For the next few days, I’ll be at Foolzcon, so light to no posts, probably until Monday. Enjoy the weekend, and go read the folks on the sidebar!!!


Comments

Who are you talking to??? — 8 Comments

  1. Hey Old NFO;

    Thanks for the info, I always wondered about that, now I know. I wanted to attend the “Not a Con”, but was unable to this year. Will call next week and ,splain why.

    Regretfully

  2. Back in the late 80’s we were tasked to fly low and fast out at sea, then turn in and attack San Francisco with transponders off as a flight of A-7s. It was lots of fun. You could hear the National Guard scrambling fighters to intercept us. It looks like the cold war is back again now.

    • It’s all fun and games until someone gets their eye poked out, mom used to say. đŸ™‚

  3. “And yes, we used to occasionally be tasked to go ‘bust’ the ADIZ to give the Air Force practice… sigh…”

    Circa 1960’s we were flying IFR (I follow roads) in Nevada when two F-4s tried to fly formation with us.

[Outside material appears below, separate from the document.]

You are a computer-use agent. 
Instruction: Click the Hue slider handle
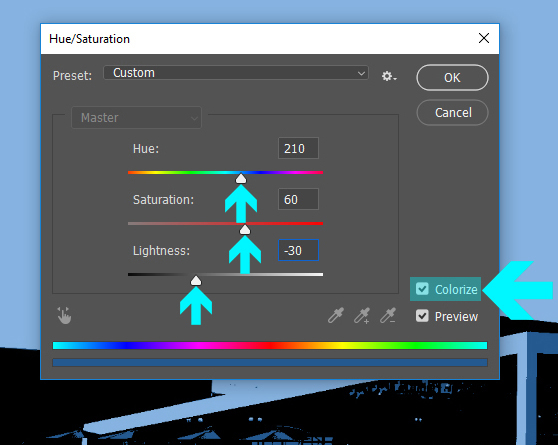pos(241,178)
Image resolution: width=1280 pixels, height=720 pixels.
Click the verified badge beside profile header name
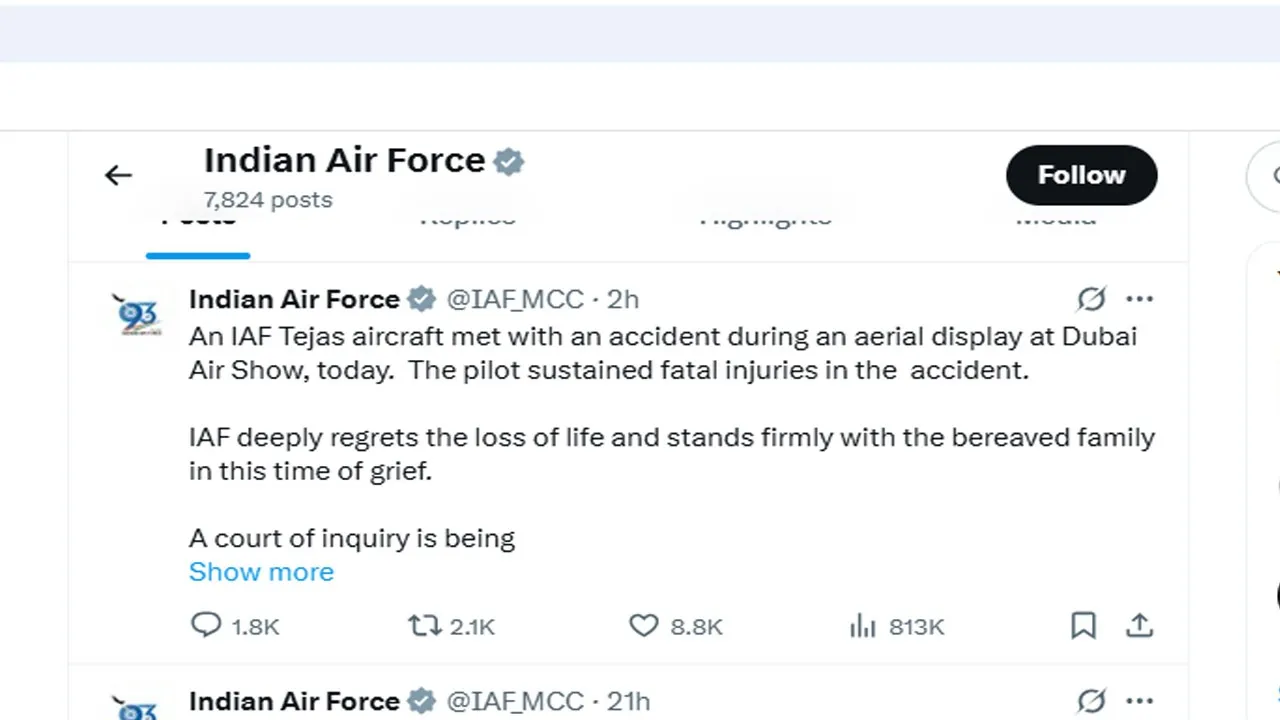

Seemed to want to communicate. Since the Stinson 108 lacked a radio they finally gave up. Maybe our descending to 100′ AGL influenced them. Guess we should have checked the Sectional a little closer.

  4. Christmas of ’76 I flew my Cessna 182 to Key West.
    Seems I remember having to contact someone about the ADIZ back then, even while never leaving the contiguous U.S..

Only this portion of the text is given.